By Ayesha Siddiqa
August 28, 2014
It’s often that one comes across people these days who are either concerned about the long march or if there will eventually be a coup in the country. There are those who get genuinely uncomfortable at the idea of a coup. Then there are others who want the information regarding which way the winds will blow to re-position themselves in time. This kind of a status quo, in which predicting day to day, become difficult and is extremely unnerving. People may actually surrender because clarity of a position brings relief of some kind.
In any case, this is being fought as a one-sided war. Notwithstanding the general public’s discomfort with the present state of governance, the volume of Naya Pakistan seems to have been kept deliberately high so that other voices drown out completely. The additional problem with the din of the new narrative is that it has almost linked Pakistan’s survival with the power of a single man — Imran Khan. He alone has the right to get elected and all those who don’t vote for him have probably blasphemed. Interestingly, the bulk of the media is covering the political show without commercial breaks which raises questions about their source of money.
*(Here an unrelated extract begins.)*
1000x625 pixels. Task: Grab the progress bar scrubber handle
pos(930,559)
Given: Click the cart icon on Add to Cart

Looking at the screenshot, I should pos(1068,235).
The stalemate has brought about a soft coup. The government may be physically surviving but its credibility has taken a hit. Even if the marchers would go home tomorrow, it would probably take the rest of the remaining term for the government to convince the world that it is still in control. The fact is that the prime minister seems to have been confined to the administration of a small area rather than a medium-sized nuclear weapon state. Domestically, it will have to operate with zero margin of error as far as governance is concerned. Perhaps, the threat will dissipate after some ‘other’ people retire and go home.
But it is equally possible that some of the men on horseback may not be entirely satisfied with the idea of going the whole hog. Thus, the possibility of a hard coup remains equally high. What keeps it away is possibly that there is still a lot of thought being put into what will replace the present set-up. According to the grapevine, there is a lack of consensus within the armed forces regarding fate of the government. Notwithstanding claims that the army would keep away from direct involvement because of its involvement in North Waziristan and now the eastern border, there are those who seem sceptical about the idea of trusting a civilian leadership that could threaten them at their own base. It’s the melting away of power which may unnerve some of those who have lots of it. The civilian regime may make a lot of unnecessary concessions to keep the boys either happy or divided but it is ultimately the longevity and probability of challenging some of the core institutional interests that make some amongst the deep state resentful.
The situation may change when some of the old brass goes home in a couple of months. The newer officers may not share the same instinct. But the question is that even another 15 days or a month in these conditions would make things even more painful. The virtual collapse of the government (spiritually if not physically) is imminent.
Someone watching Pakistan from afar would really wonder if the state has not begun to resemble some of the countries in Africa. There is a deep power struggle amongst the ruling elite that totally ignores the fact that the country and its people cannot afford this kind of life style. Anarchy, in fact, has become Pakistan’s trademark. The battle for and obsession with power is to a degree that while challenging opponents leaders do not consider longer interest of the state and its people. Asking people not to pay taxes or sending money through official channels is not just about starving the government. It is about establishing a very bad habit that the country can ill-afford. What if Imran Khan makes the government tomorrow which does not meet an ideal standard that he seems to have set for his followers? This is not protest but a criminalisation of politics which is as bad as some of what he seems to object to.
We hear little about the negative impact of the current state of politics. People are actually losing opportunities and the economy is bleeding money faster than usual. The small and medium entrepreneurs that I talked to recently in various cities of Punjab complained about how business has almost dried up since the marches were announced. The reason people are not crying out loud and surviving is probably due to a parallel economy. The pro-government rallies are not likely to help improve conditions but increase the threat of a real conflict. Many believe that the clash between mobs is what might open doors for a hard coup.
Perhaps, the powers that be should take a plunge. It will be interesting to see what they then feel about a world they created themselves. The establishment and its many intellectual clients often refer to the Bangladesh model. What they often forget is that Dhaka’s political system or people’s choices did not change even with intervention. The challenges are far bigger than what some of the foreign qualified Chicago trained economists, commercial bankers or development gurus could manage to even understand. The US has some of the best universities but it has also produced experts that have often messed up with developing states rather than put things right. The question is can Pakistan afford such experimentation?
This is a not a moment for personal egos but for compromises which aim at benefiting the country and not just the individual. Instead of aiming at resignation of the prime minister it would help if Imran and Qadri could extract commitment for transparent institutional changes which will take this country a long way. If not then we have terribly lost our way into an endless abyss.
Ayesha Siddiqa is an independent social scientist and author of Military Inc.